Comparative study of wear-resistant DLC and fullerene-like CN x coatings produced by pulsed laser and filtered cathodic arc depositions

Abstract

Unhydrogenated amorphous diamond-like carbon (DLC) and fullerene-like carbon nitride (CN x, N/C ratio ∼0.2) are rival surface protection coatings with exceptional mechanical and tribological properties. A comparative study was made on their performance under sliding wear. Identical surface preparation procedures, coating architectures, thickness, and substrates were used to facilitate the comparison. Coatings were produced using pulsed laser deposition (PLD) and filtered cathodic arc deposition (FCAD).
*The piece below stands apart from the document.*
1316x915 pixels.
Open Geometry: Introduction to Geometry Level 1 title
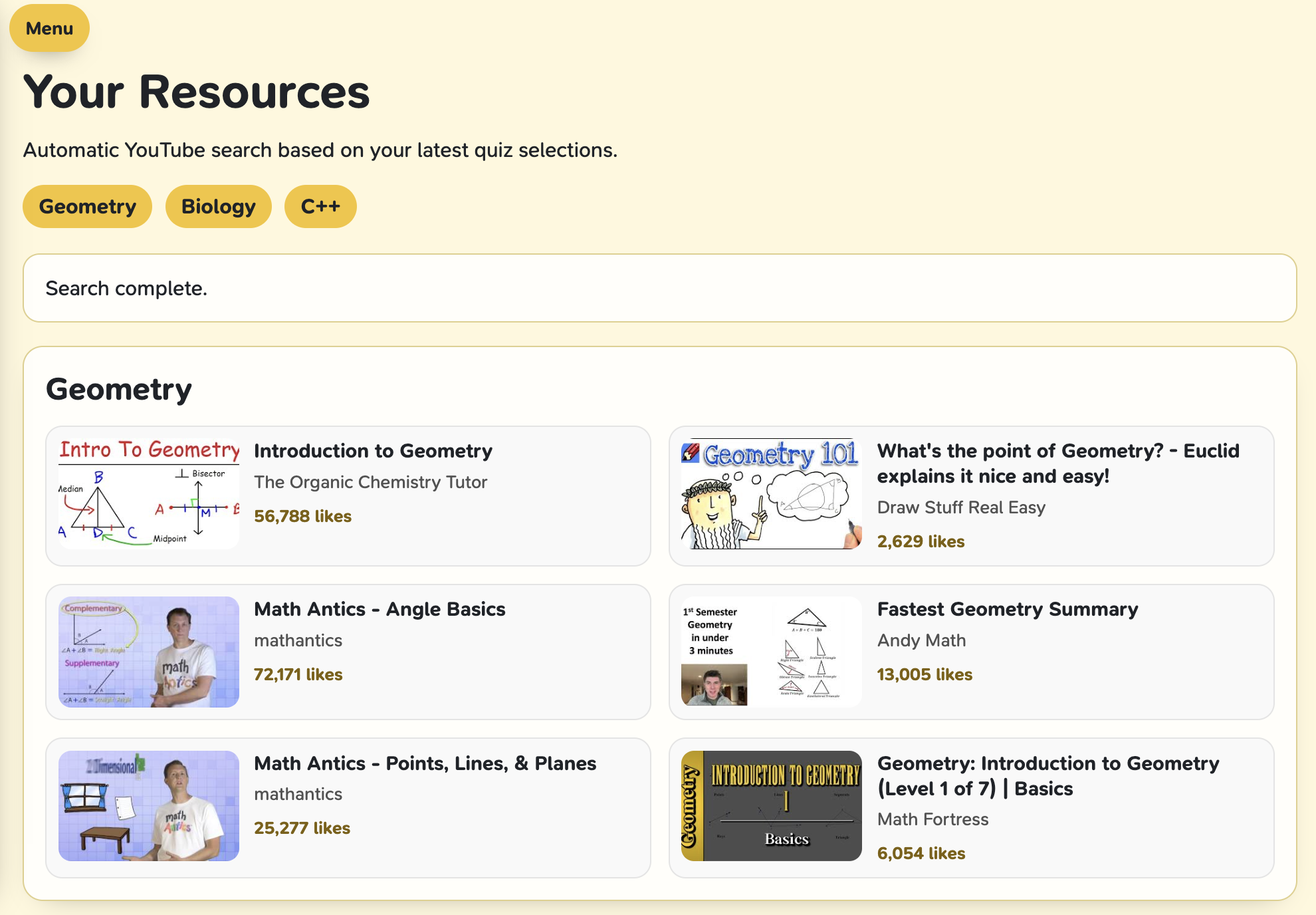[x=1048, y=776]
Samples of laser-DLC, laser-CN x, arc-DLC, and arc-CN x coatings were prepared and an extensive comparison of properties was completed: composition, structure, hardness, elastic modulus, stress, friction, and wear. The tribological properties were determined using steel and SiC balls in humid and dry environments. The comparison indicated that PLD and FCAD produce coatings with very similar compositions, structures, and properties. Independent of the growth technique, DLC coatings had hardnesses of 52–57 GPa and elastic moduli in the range of 490–560 GPa. The CN x coatings offered a reasonably high hardness of 28–30 GPa, while their elastic modulus was as low as 160 GPa. There was a clear difference in the tribological behavior of DLC and CN x, which depends on humidity. In humid air, DLC coatings had a coefficient of friction (c.o.f.) of 0.1, a very low wear rate, and formed a graphitic transfer film in friction contact. In the same tests, CN x coatings had a c.o.f. of 0.3–0.4, a higher wear rate, and did not form a transfer film. In this environment, the wear tracks on CN x coatings were polished by abrasive wear. In dry nitrogen, DLC coatings had a c.o.f. of approximately 0.15 and a higher wear rate, while CN x coatings had a c.o.f. of 0.03–0.04 and a lower wear rate with formation of a graphitic-like transfer film. The observed difference in mechanical response and tribological performance can be used to optimize the selection between DLC and CN x coatings, depending on application requirements.